Among vinophiles, homemade wine has always had an unsavory reputation. For law-abiding drinkers, however, D.I.Y. was almost the only option during Prohibition, when a loophole in the Volstead Act allowed Americans to consume about two-and-a-half bottles of the stuff per household per day. The preferred grape for amateur vintners was one that wasn’t particularly popular with the professionals: alicante bouschet, described in one 1883 wine guide as lacking “elegance, force and delicacy.” It’s what’s known as a teinturier variety, meaning that, unlike most red grapes, its pulp as well as its skin are deeply colored, resulting in wines so dark that they’re almost black. This intense pigmentation allowed thrifty winemakers to press a single batch of grapes two or three times, yielding a richly colored liquid again and again. The only problem? As the author Daniel Okrent writes in “Last Call,” his 2011 history of Prohibition, the wine made from alicante bouschet tasted “truly lousy.”
It’s no surprise, then, that post-repeal the fruit was considered highly undesirable. Its profile took another hit in 1937, when France failed to include alicante bouschet on its official list of allowed grapes for winemakers. Now, however, after languishing for almost a hundred years, teinturier grapes and the inky wines they produce, which range in flavor from jammy to tannic, are finally starting to shake off the stigma. As trendsetters in the natural wine world — including Manhattan’s Chambers restaurant, which was among the first to champion hybrid grapes — begin to feature teinturier producers, some are asking: Is black actually the new orange?
In Spain and Portugal, alicante bouschet never fully fell out of favor. Its preferred role, though, was as a tinting grape, used in small amounts to deepen the hue of lighter varieties. In recent years, Iberian winemakers have started to recognize the fruit’s other merits. Envinate, a Spanish wine label whose offerings have a cult following, makes a blend called Albahra from an unfiltered mix of 30 percent moravia agria and 70 percent alicante bouschet — or as it’s known there, garnacha tintorera. In their hands, the ripe-fruit heaviness of tintorera is restrained with a short period of skin contact and balanced with the acidity of moravia agria, a local grape that is almost sour even when at its peak. Alicante bouschet also thrives in the sunny Alentejo region east of Lisbon, where wineries like Ode are beginning to experiment with single varietals that celebrate the grape’s dark plum and berry notes.

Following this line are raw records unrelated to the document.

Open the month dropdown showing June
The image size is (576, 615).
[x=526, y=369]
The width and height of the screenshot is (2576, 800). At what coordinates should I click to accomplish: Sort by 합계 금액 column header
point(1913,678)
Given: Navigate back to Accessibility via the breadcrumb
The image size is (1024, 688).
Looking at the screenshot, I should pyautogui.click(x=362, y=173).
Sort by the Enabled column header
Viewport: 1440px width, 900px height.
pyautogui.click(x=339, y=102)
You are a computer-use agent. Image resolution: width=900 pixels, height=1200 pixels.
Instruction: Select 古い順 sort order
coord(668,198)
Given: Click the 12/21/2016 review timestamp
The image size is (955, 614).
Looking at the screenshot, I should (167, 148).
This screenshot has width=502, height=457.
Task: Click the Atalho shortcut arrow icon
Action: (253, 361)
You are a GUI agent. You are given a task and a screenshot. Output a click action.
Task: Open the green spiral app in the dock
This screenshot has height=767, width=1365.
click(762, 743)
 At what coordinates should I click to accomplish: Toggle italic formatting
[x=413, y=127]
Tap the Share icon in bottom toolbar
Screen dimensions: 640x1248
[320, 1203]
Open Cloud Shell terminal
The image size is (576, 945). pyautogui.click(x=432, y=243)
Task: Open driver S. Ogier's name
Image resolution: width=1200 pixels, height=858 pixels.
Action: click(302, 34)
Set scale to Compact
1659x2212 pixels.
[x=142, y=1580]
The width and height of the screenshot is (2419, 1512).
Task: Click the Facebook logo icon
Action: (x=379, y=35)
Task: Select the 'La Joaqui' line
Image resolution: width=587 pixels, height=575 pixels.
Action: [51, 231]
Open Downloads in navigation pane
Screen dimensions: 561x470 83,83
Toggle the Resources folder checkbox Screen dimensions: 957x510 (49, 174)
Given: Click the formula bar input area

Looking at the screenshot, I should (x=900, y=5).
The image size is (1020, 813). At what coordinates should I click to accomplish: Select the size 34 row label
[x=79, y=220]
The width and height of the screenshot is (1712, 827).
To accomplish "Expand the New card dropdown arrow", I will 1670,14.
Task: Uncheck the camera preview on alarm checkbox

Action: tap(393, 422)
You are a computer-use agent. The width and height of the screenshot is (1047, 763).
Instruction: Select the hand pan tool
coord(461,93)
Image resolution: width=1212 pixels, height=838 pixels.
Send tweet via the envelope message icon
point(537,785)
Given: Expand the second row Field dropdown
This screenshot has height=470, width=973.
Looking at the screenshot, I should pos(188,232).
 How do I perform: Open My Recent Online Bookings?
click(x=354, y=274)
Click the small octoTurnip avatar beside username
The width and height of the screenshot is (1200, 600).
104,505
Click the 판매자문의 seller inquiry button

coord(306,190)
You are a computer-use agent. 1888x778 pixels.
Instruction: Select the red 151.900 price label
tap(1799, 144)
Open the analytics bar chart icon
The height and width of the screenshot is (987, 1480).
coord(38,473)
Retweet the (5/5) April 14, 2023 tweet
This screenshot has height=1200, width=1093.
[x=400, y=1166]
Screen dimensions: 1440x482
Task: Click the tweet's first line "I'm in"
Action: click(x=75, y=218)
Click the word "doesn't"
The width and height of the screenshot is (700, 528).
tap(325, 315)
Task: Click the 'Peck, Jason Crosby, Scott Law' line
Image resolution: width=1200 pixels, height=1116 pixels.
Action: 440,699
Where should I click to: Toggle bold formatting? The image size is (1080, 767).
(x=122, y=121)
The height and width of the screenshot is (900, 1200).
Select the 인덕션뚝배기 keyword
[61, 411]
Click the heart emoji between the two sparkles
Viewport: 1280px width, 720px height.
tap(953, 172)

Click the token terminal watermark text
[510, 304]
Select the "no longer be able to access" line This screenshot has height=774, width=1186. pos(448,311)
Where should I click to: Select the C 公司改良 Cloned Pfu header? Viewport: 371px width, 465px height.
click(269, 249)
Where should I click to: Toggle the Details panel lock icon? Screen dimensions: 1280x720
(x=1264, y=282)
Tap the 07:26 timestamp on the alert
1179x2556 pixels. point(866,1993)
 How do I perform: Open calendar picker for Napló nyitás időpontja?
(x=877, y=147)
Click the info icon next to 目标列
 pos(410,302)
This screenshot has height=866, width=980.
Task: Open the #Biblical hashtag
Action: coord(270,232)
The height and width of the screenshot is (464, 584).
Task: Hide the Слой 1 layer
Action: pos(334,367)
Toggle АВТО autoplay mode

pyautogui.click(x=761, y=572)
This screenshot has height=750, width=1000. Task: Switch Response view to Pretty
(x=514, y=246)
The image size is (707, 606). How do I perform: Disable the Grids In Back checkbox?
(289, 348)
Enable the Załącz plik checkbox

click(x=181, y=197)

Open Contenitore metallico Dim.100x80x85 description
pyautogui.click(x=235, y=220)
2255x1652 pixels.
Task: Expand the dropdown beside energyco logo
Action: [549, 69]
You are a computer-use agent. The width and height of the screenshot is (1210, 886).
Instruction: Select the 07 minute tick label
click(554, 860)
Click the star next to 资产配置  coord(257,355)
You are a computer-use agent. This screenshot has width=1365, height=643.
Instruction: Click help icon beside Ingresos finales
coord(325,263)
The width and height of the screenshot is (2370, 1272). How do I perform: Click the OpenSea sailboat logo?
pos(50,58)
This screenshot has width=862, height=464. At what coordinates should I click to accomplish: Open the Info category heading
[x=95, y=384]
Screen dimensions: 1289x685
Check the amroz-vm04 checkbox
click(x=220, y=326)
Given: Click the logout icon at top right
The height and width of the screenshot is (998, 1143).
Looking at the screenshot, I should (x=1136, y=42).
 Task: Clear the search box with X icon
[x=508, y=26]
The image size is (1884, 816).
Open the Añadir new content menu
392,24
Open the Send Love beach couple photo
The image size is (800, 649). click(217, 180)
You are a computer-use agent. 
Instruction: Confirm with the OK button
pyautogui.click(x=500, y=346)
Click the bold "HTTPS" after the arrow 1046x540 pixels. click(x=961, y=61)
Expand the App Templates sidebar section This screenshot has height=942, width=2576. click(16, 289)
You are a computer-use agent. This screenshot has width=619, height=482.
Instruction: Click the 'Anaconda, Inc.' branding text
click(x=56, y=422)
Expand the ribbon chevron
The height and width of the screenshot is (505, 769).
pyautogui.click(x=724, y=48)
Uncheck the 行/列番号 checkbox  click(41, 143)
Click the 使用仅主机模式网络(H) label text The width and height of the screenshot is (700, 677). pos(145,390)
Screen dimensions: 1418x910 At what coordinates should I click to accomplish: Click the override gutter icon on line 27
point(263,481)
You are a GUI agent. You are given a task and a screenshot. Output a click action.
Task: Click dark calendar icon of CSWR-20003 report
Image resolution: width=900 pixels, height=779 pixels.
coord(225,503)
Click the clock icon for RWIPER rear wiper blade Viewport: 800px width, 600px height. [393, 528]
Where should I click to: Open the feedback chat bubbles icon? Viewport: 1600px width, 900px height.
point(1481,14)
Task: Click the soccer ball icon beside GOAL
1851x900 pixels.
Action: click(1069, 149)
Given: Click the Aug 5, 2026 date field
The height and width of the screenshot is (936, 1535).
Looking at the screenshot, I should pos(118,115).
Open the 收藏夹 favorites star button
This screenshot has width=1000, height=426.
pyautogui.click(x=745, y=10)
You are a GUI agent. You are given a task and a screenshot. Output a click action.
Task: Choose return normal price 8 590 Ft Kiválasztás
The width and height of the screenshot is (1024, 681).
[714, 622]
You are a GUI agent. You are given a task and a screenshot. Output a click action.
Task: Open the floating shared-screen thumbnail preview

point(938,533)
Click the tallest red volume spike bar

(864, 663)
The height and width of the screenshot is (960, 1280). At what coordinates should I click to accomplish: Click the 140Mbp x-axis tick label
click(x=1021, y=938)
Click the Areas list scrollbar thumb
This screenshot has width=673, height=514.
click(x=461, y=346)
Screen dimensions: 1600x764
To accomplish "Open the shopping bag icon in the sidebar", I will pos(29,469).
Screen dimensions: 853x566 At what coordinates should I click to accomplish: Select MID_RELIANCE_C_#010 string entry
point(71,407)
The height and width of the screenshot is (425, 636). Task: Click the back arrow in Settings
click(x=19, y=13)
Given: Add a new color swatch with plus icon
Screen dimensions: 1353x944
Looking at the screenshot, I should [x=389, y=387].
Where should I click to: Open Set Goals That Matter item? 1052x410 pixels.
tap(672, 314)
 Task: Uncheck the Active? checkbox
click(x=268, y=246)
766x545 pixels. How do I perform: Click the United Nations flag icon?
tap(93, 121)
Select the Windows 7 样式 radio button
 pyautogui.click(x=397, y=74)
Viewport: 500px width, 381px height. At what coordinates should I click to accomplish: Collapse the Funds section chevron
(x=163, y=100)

In California, where alicante bouschet plants were largely ripped out post-Prohibition, the winemaker Raj Parr, 51, is dedicated to honoring the state’s history via its forgotten vines. His dramatically hued Scythians Red is about one third alicante bouschet, which he sources from an abandoned plot close enough to Ontario airport that the leaves shake when planes pass overhead. “It looked more like a graveyard of vines than a vineyard,” Raj recalls of the first time he saw the place.